Jewish Studies (JS)
Faculty offer seminars in a range of areas that provide an opportunity for undergraduates to be exposed to key dimensions of Jewish Studies. May be repeated in the same or separate terms to a maximum of 10 hours.
Studies the negative representations of Judaism and Jews from antiquity to the modern world. Topics include: Greco-Roman concepts of the Jewish religion; medieval Christian symbolization of the demonic Jew; Jews and negative attitudes to capitalism; blood purity and blood libel; the rise of racial prejudice in the modern nation state; totalitarianism and genocide; antisemitism and anti-Zionism. Same as REL 212.
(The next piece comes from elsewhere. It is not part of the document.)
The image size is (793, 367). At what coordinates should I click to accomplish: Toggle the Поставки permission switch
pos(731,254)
Using a combination of careful reading with historical contextualization we will discuss how the field of Jewish American literature emerged, and get a sense of where it might be heading. We will address topics such as what makes a literary work Jewish American other than the Jewishness of its author; in what ways the field of Jewish American literature has changed over time; and what might be the underlying trends/themes of this field of literature. Same as CWL 209 and ENGL 222.
The history of Jewish Chicago from 1820 to the present will be taught in Chicago during Summer I. The class includes excursions all over the city as well as class time at the Newberry Library. Topics of study include immigration, Jews in the labor movement, Jewish political activism, Jewish religious practice, Jewish art, literature, and Yiddish theater. The course will contextualize our study of Jewish Chicago in terms of American history, urban history, gender history, and labor history.
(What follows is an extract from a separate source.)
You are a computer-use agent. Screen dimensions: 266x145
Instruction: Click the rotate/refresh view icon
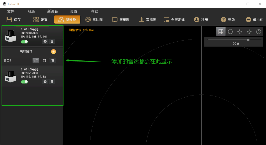coord(230,32)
Faculty offer special topics in their areas of expertise that provide an opportunity for undergraduates to be exposed to some of the most current developments in faculty research. May be repeated in the same or separate term to a maximum of 9 hours.
Readings in selected fields in consultation with the instructor along with the completion of a specified writing assignment. 2 to 4 undergraduate hours. 2 to 4 graduate hours. May be repeated in the same term to a maximum of 4 undergraduate hours or 8 graduate hours. May be repeated in separate terms to a maximum of 8 undergraduate hours and 16 graduate hours. Prerequisite: Consent of instructor.
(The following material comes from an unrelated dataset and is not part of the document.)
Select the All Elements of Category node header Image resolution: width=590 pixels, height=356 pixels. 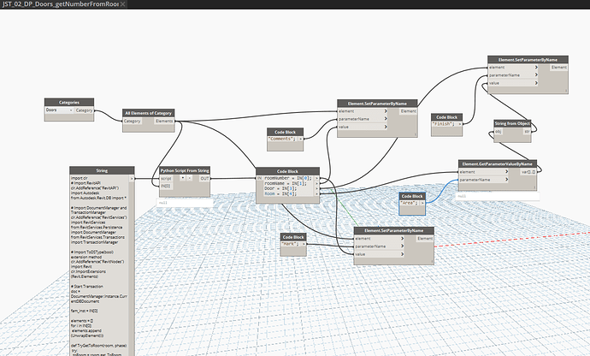[149, 111]
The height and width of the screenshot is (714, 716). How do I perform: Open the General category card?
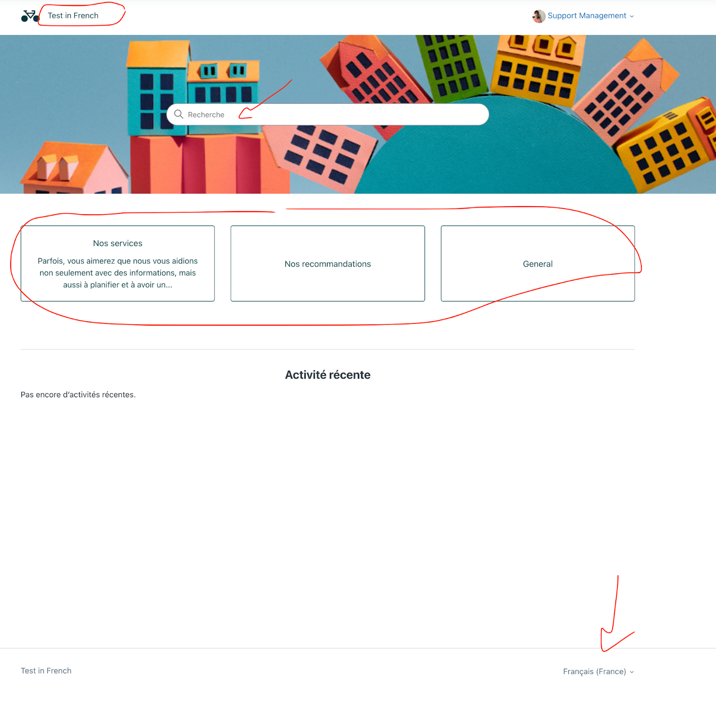coord(538,264)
Interdisciplinary graduate-level introduction to the study of Jewish culture and society. Focuses on the significations of Jewishness in modern history through a wide range of recent writings by historians, anthropologists, philosophers and cultural theorists. Key themes will include the relationship of Judaism to the other monotheistic religions, the varied pathways of Jewish modernization, the construction of Jewish Otherness in Europe and beyond, and responses to the Holocaust and the creation of the state of Israel.
Interdisciplinary graduate-level introduction to Holocaust, Genocide, and Memory Studies, focusing on the origins and unfolding of genocidal violence and the legacies of genocide in collective memory, literature, and artistic representation. Key themes will include the relationship between perpetrators, victims, and bystanders; the problems of historical comparison; trauma and testimony; violence and representation.
Analysis of selected topics of special interest in Jewish Studies. May be repeated in the same term to a maximum of 8 hours. May be repeated in separate terms to a maximum of 16 hours. Prerequisite: Consent of instructor.
Analysis of selected topics of special interest in Holocaust, Genocide, Memory Studies. May be repeated in the same term to a maximum of 8 hours. May be repeated in separate terms to a maximum of 16 hours. Prerequisite: Consent of instructor.